C’est pourquoi nous regrettons sincèrement la frilosité, voire la cécité de la majorité sénatoriale sur ces enjeux majeurs.

Car le devoir de vigilance, tel qu’il était initialement envisagé, constitue un vrai pas en avant en recourant à une définition de la notion de groupe plus proche de la réalité. En effet, le groupe n’est plus envisagé uniquement sous l’angle d’un pouvoir effectif de contrôle, mais aussi sous l’angle élargi d’une sphère d’influence. Comme le suggère la norme ISO 26 000, il s’agit de s’intéresser à l’impact et aux risques potentiels qu’un acteur économique peut entraîner, plutôt qu’à son espace de contrôle et d’exercice direct du pouvoir.
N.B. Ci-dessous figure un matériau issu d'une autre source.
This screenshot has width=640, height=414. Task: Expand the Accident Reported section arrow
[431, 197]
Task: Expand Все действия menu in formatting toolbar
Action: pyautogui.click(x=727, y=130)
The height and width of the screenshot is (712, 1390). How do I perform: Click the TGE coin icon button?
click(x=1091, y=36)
Nous comprenons d’autant moins la position de la commission que, comme il a été rappelé lors des précédents débats, ce texte est au service de la compétitivité des entreprises. Nous le maintenons, loin de les fragiliser, il permettra de valoriser les efforts des sociétés vertueuses qui appliquent déjà des procédures d’identification et de réduction des risques. Il rétablira des conditions de concurrence plus justes en sanctionnant le dumping social et environnemental. Et, comme je l’ai déjà souligné, cette proposition de loi constitue un pas supplémentaire dans la lutte, chère à mon collègue Éric Bocquet, contre les paradis fiscaux, la fraude fiscale, car il impose plus de transparence ; elle vise à lutter contre la corruption.
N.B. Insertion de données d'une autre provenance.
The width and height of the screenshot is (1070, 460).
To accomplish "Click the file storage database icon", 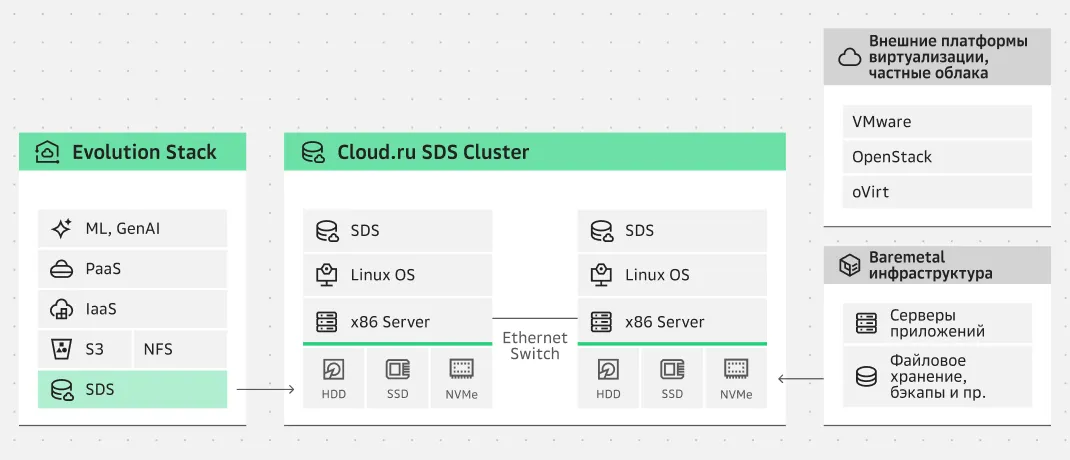I will pyautogui.click(x=866, y=377).
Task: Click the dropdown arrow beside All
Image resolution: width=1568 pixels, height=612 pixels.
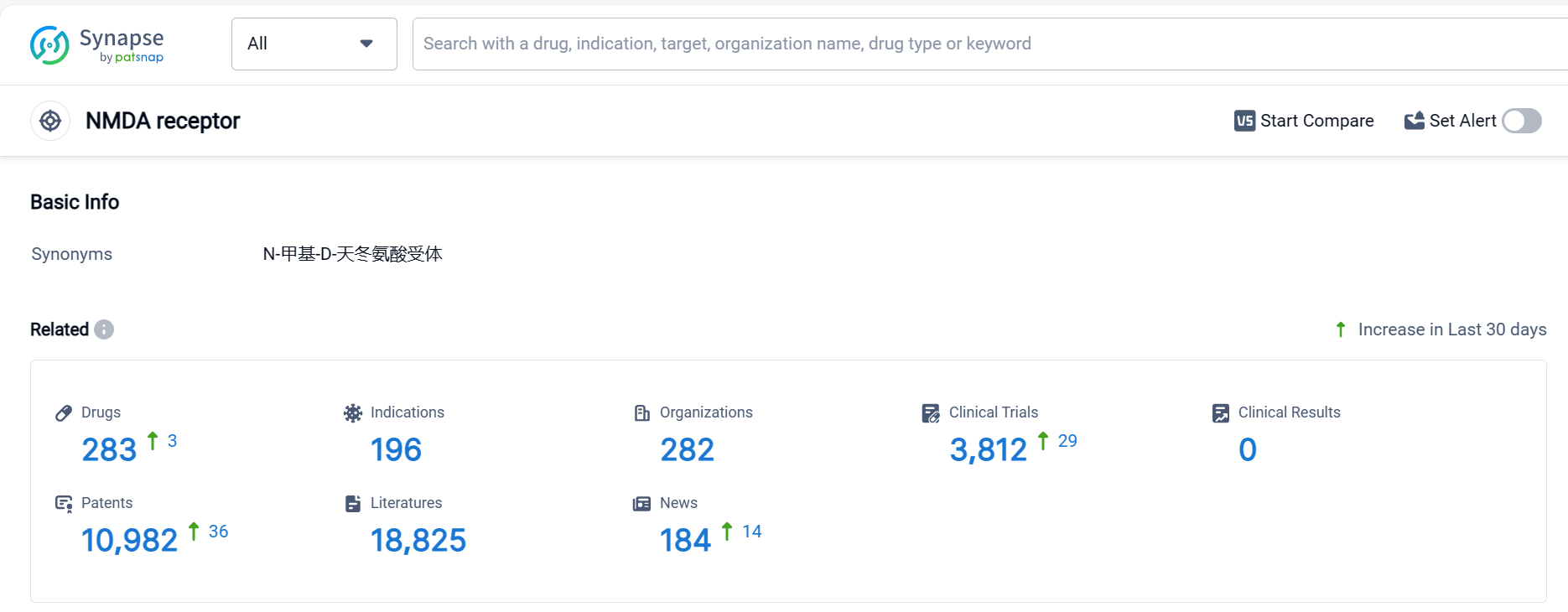Action: 366,44
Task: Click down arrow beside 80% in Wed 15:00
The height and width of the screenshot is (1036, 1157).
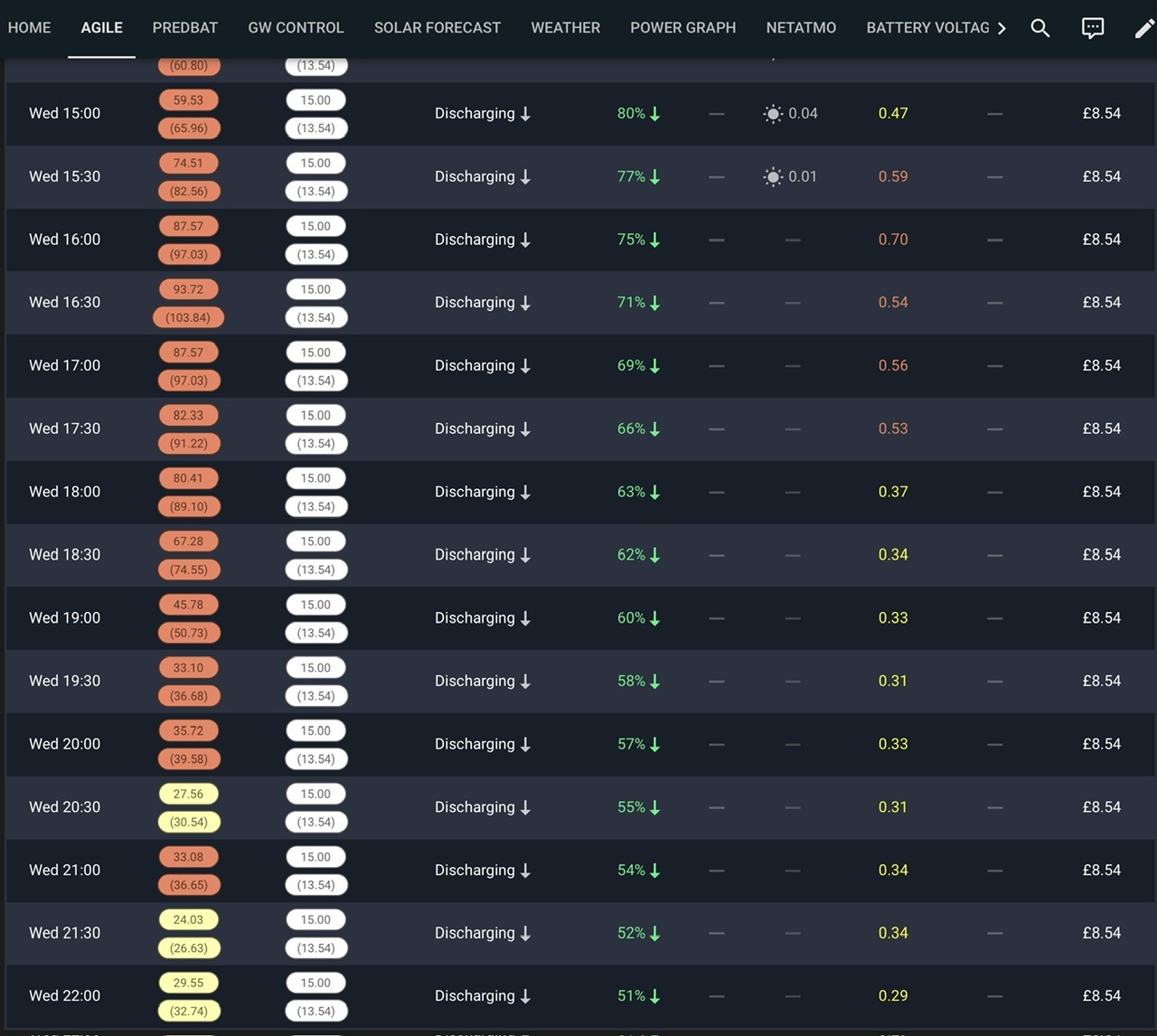Action: 655,114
Dans un premier temps, en première lecture, la majorité du Sénat avait purement et simplement supprimé le texte, refusant de fait toute idée de responsabilité.

Nous pouvons constater maintenant que les amendements proposés par le rapporteur en commission, s’ils sont très en deçà du texte issu de l’Assemblée nationale, acceptent, d’une part, le principe selon lequel la prise en compte des droits humains et des libertés fondamentales dans l’activité économique est absolument nécessaire et l’effondrement du Rana Plaza n’est pas un détail de l’histoire et, d’autre part, le fait que l’activité économique et commerciale peut entraîner des risques sociaux, environnementaux et de corruption et qu’il est bien de la responsabilité des entreprises de les prévenir par des actions connues et vérifiables. Enfin, ils acceptent l’idée de responsabilité du donneur d’ordre sur la chaîne de valeur. C’est une conversion que je voulais saluer, chers collègues de la majorité sénatoriale, même si le discours du rapporteur demeure particulièrement navrant, notamment dans sa première partie.

M. Yannick Vaugrenard. Je le confirme !

Mme Évelyne Didier. Pour autant, nous savons combien les belles intentions ne suffisent pas. Nous savons comment les entreprises tentent d’échapper à leurs responsabilités.

C’est la raison pour laquelle nous jugeons cette proposition de loi totalement insuffisante. Nous voterons donc contre ce texte qui, s’il reste en l’état, ne peut pas nous satisfaire.